_TASK GOAL:_ Only the tail of the listing is wanted: the line containing "Click the 'Enter a ZIP / postal code' message" and all after it, repeated exactly, pictures omitted.

=== EXERCISE INPUTS ===

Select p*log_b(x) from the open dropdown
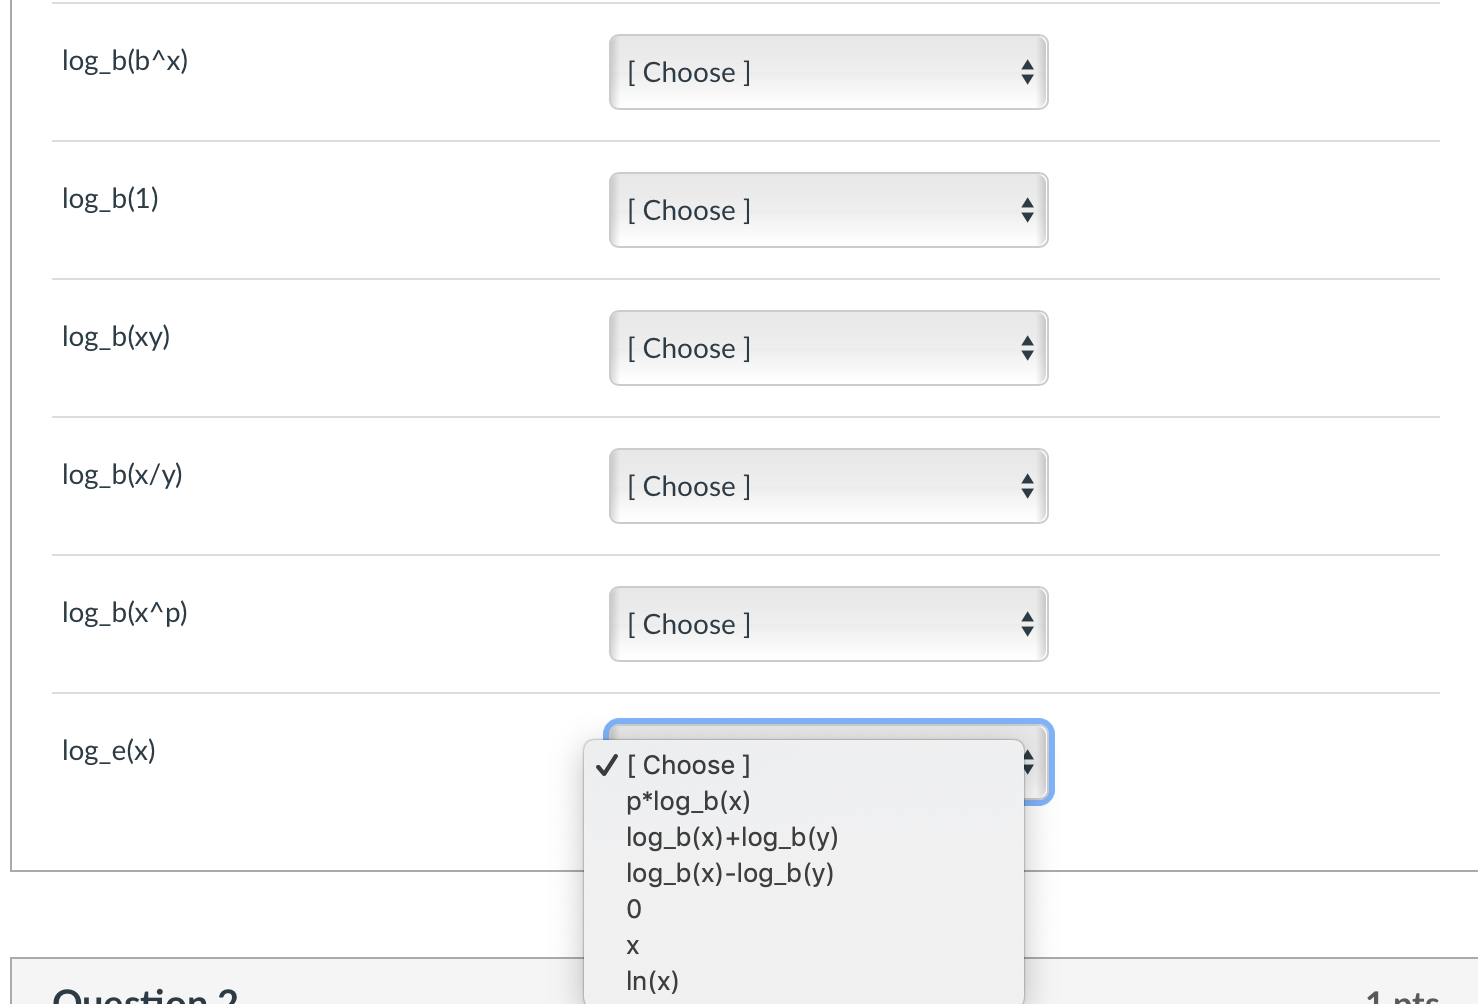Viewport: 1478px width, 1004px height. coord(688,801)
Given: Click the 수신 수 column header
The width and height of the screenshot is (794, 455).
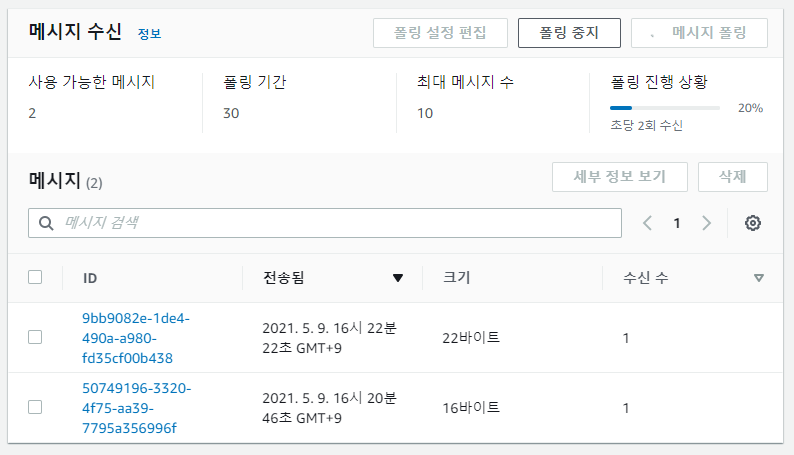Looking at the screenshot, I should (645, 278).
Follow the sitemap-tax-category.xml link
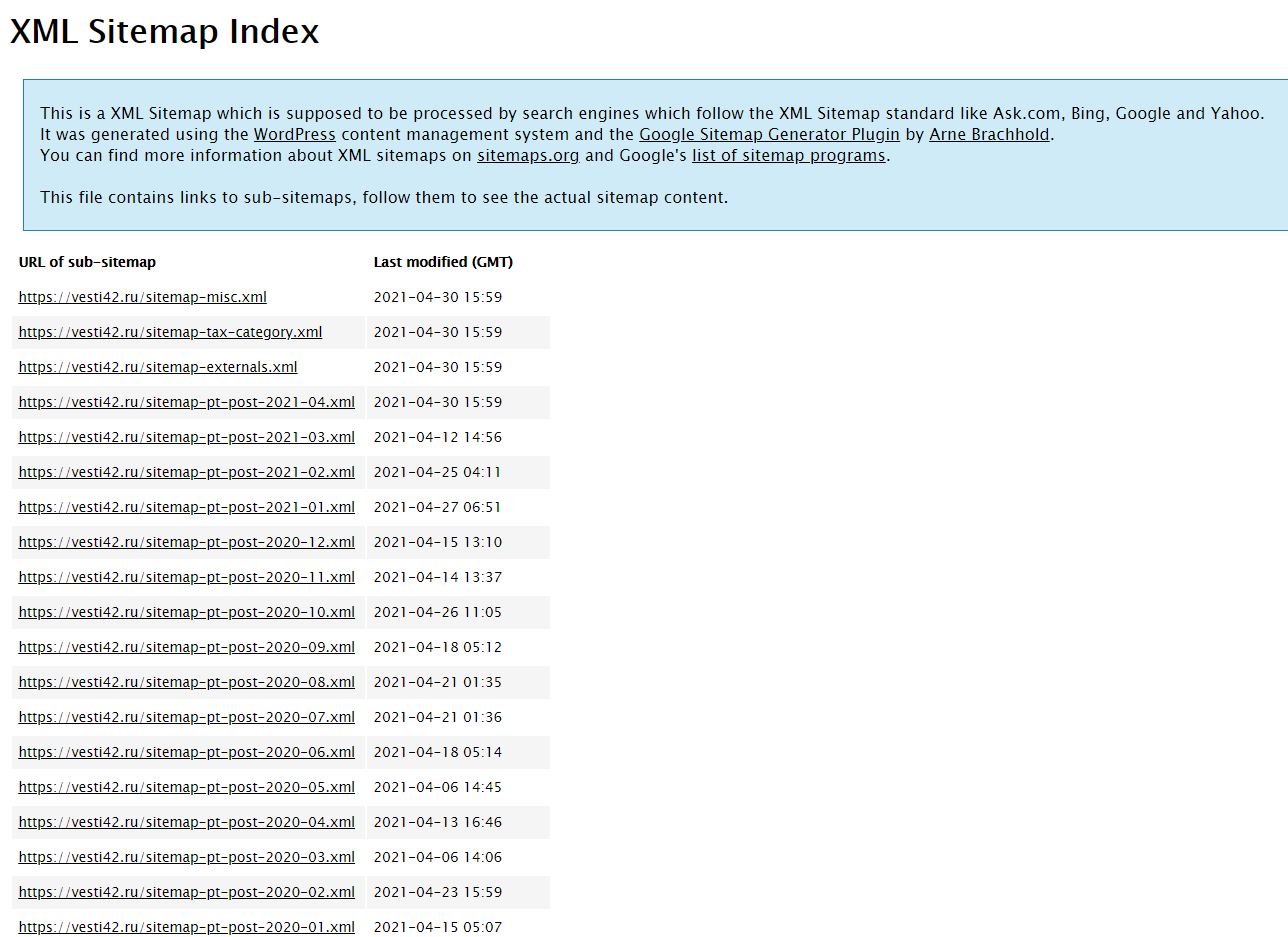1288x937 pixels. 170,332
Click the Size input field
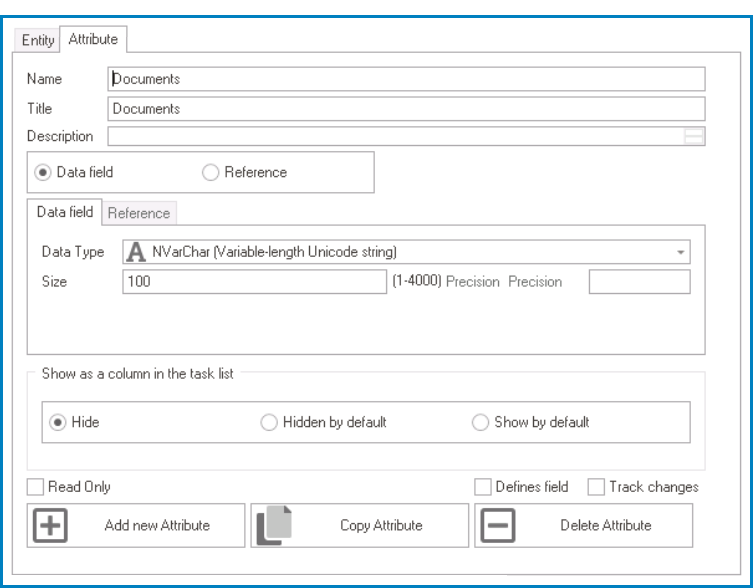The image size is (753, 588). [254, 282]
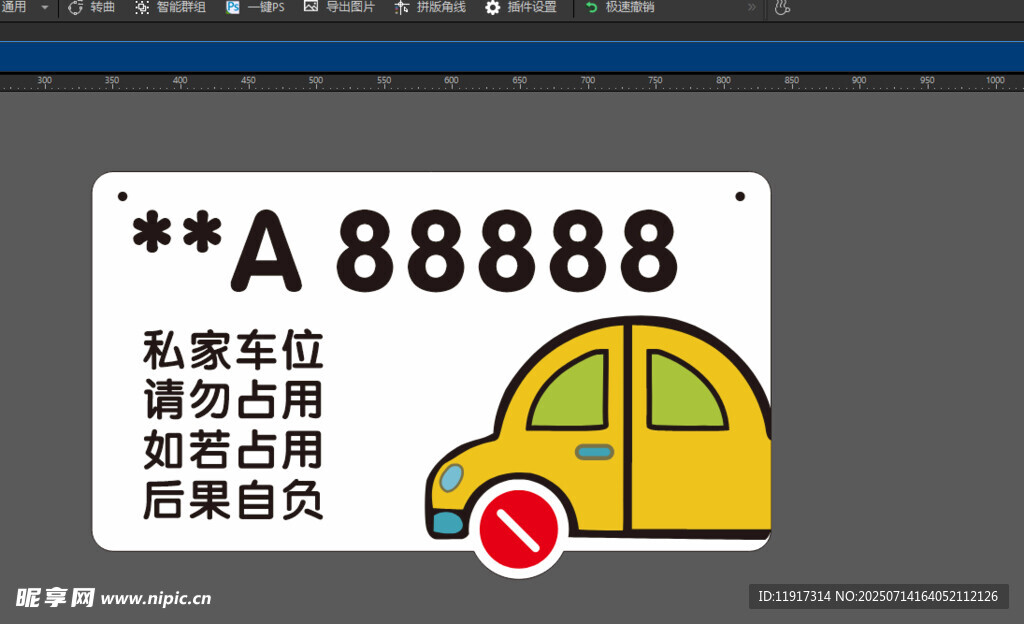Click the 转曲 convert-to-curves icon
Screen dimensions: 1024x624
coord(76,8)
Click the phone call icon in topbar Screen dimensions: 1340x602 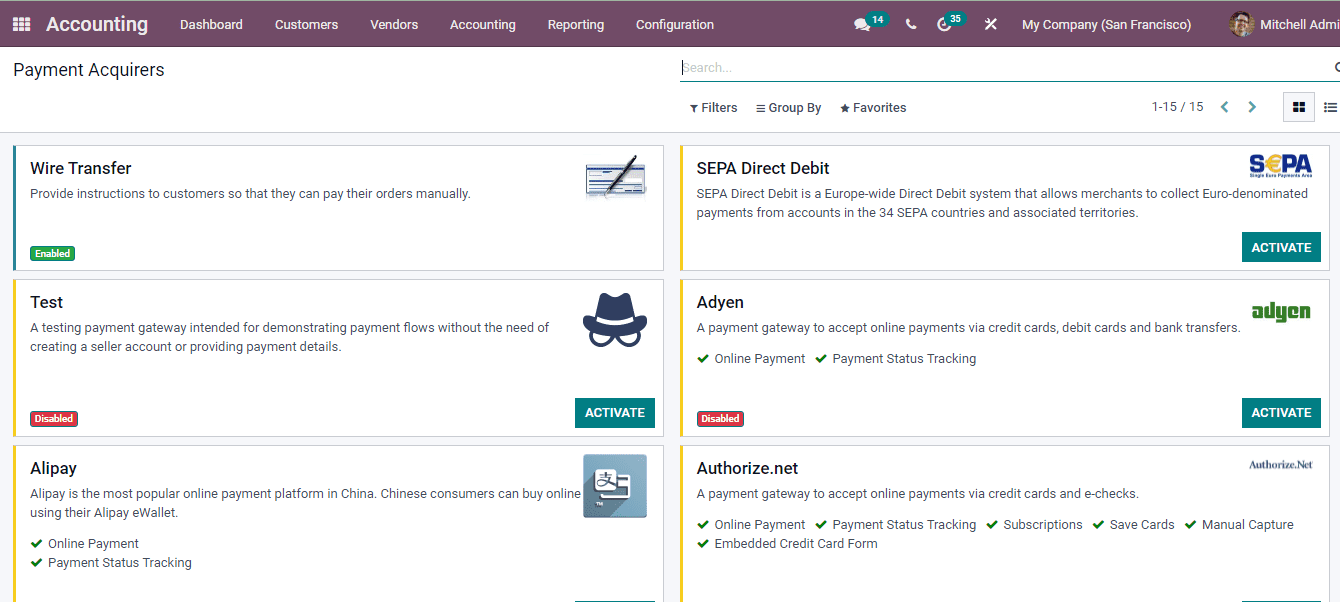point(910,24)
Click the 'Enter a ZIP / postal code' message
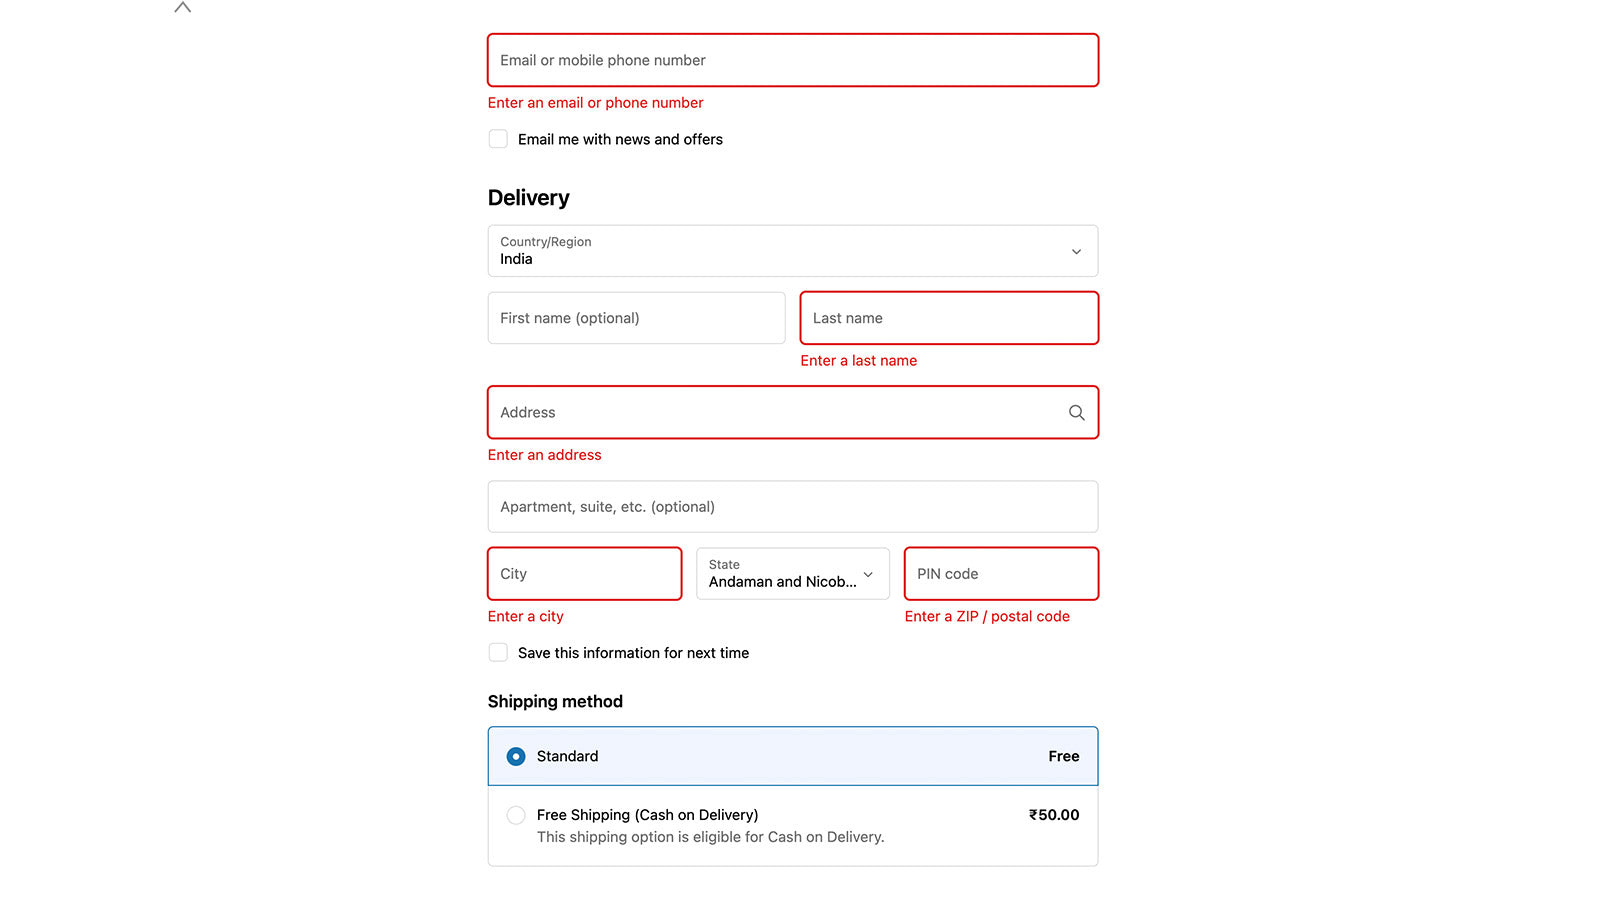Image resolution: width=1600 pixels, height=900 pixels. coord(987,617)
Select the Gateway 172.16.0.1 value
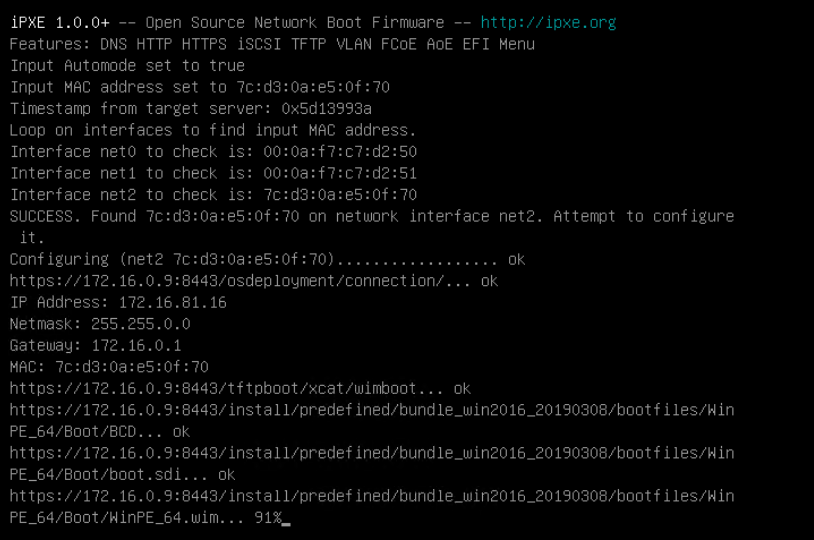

===

_RESULT FOR THIS TASK:_
Click the 'Enter a ZIP / postal code' message
Image resolution: width=1600 pixels, height=900 pixels. coord(987,617)
Select the Gateway 172.16.0.1 value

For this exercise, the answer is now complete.